Thread: PG14: Avoid checking output-buffer-length for every encoded byte during pg_hex_encode

During some development on encoding-related parts of postgres I stumbled over the new length-checking-code in
common/hex.c/pg_hex_encode.

Differently when comparing it to all versions before the output-buffer-length is checked during encoding of every
individualsource byte. 

This may impose quite a regression when using pg_dump on databases with many/big bytea or lo columns.

Because all criteria to check buffer-length are known in advance of encoding (srclen and destlen) I propose doing the
checkonly once before starting the while-loop. 

Please find the attached patch for pg14 and master, older versions did not have this behavior.

Tested on pg14-beta3, but applies also on master.

PS: This is my very first patch, I am in no way an experienced C-developer and don't have a smoothly running
developmentenvironment or experience yet. (originally mostly dealing with postgres on Windows). 
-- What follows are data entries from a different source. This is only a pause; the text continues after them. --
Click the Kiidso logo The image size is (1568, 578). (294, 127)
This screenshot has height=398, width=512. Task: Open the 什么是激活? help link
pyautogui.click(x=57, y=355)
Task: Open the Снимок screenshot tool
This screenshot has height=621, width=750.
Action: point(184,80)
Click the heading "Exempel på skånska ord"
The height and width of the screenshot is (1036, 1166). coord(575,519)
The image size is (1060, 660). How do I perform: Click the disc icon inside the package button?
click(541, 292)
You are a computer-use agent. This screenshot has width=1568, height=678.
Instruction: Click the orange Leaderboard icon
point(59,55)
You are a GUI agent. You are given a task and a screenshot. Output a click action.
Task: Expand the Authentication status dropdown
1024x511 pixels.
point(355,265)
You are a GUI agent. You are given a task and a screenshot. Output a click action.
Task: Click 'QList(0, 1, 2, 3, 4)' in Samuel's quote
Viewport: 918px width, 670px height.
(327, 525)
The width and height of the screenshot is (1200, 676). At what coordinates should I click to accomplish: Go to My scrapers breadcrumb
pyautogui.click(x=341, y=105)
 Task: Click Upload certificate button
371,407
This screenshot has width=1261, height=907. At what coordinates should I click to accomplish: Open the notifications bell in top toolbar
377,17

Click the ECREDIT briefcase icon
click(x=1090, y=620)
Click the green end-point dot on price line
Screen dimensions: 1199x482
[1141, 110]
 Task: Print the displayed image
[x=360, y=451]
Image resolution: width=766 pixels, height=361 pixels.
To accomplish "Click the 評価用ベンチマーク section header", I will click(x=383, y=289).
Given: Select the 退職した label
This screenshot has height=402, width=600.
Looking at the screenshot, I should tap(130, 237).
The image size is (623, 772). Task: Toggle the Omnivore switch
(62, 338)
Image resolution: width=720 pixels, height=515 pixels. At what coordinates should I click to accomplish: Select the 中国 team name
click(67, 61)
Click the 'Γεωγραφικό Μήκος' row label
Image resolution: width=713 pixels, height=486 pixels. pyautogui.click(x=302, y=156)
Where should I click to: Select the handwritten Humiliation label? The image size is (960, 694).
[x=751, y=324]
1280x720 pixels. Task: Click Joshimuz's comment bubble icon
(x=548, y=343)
If it seems useful somebody could enter it as an open item / resolved item for pg14 after beta 3.

Thanks for looking!

Hans Buschmann


Attachment
Welcome.
Em seg., 16 de ago. de 2021 às 05:46, Hans Buschmann <buschmann@nidsa.net> escreveu:
During some development on encoding-related parts of postgres I stumbled over the new length-checking-code in common/hex.c/pg_hex_encode.

Differently when comparing it to all versions before the output-buffer-length is checked during encoding of every individual source byte.
Is always good to remove immutables from loops, if safe and secure.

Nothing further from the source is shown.